ABSTRACT

In “A Phenomenological Life,” 1 Renaud Barbaras argues that there is a break in the body of Meleau-Ponty’s work, and this is how he does so. He makes the claim that for the later Merleau-Ponty of The Visible and Invisible, 2 the phenomenon of an experience “is really identical with that entity” that is presented within it. “This is why,” he continues, “Merleau-Ponty emphasizes that the important point about form is the conjunction … of an idea and an entity because the two are in fact ‘indiscernible’” (Life 220).
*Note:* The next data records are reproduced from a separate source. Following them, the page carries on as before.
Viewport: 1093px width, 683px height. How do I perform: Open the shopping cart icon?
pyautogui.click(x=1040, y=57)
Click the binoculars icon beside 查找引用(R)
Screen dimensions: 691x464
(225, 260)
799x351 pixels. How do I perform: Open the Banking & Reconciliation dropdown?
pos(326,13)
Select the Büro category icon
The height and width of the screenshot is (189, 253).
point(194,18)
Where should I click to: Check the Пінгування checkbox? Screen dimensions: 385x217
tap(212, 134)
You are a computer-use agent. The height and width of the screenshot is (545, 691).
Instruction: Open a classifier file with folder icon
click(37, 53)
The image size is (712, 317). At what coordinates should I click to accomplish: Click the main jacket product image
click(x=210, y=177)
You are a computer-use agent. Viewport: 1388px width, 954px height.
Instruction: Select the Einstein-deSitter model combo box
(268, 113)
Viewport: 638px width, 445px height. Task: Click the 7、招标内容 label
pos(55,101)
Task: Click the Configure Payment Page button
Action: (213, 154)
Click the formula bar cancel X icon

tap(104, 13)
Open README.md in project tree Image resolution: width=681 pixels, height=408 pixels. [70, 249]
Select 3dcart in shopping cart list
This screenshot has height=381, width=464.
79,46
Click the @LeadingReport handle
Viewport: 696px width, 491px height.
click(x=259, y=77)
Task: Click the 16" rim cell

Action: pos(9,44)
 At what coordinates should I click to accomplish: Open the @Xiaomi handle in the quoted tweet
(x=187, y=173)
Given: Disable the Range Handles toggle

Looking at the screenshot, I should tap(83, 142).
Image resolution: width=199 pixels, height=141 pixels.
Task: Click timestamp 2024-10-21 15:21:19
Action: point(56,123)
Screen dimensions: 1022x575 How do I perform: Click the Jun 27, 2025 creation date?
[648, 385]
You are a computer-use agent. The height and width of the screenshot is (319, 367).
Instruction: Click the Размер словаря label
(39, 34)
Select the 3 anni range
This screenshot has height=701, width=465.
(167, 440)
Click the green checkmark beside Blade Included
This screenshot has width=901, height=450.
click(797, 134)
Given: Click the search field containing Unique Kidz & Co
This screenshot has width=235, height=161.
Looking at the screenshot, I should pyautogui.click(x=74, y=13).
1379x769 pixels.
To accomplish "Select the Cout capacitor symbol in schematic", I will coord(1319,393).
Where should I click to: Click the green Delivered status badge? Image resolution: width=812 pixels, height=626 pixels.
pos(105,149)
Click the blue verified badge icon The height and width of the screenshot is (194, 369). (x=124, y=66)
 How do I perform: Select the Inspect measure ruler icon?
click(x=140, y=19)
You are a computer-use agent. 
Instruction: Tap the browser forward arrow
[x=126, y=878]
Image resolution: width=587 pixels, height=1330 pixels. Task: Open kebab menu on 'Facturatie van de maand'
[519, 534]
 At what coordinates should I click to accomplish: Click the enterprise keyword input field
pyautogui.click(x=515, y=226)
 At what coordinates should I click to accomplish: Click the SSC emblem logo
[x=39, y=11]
Barbaras proceeds to state that for Merleau-Ponty “nature is ‘the self-production of meaning.’” According to Barbaras “this means … that in nature there is no difference between meaning and reality” (Life 222). And finally he claims that for Merleau-Ponty “reality is nothing other than its appearance, but appearance is an original and specific reality; it exists ‘in-itself’ as appearance and does not depend on consciousness. Reality, then, is not phenomenal because it refers to consciousness (this is still the position of [Merleau-Ponty’s earlier] The Structure of Behavior and Phenomenology of Perception); rather it refers to consciousness because it is in itself phenomenal: consciousness is a dimension 74or consequence of phenomenality, not a condition for it” (Life 226, my bracket addition).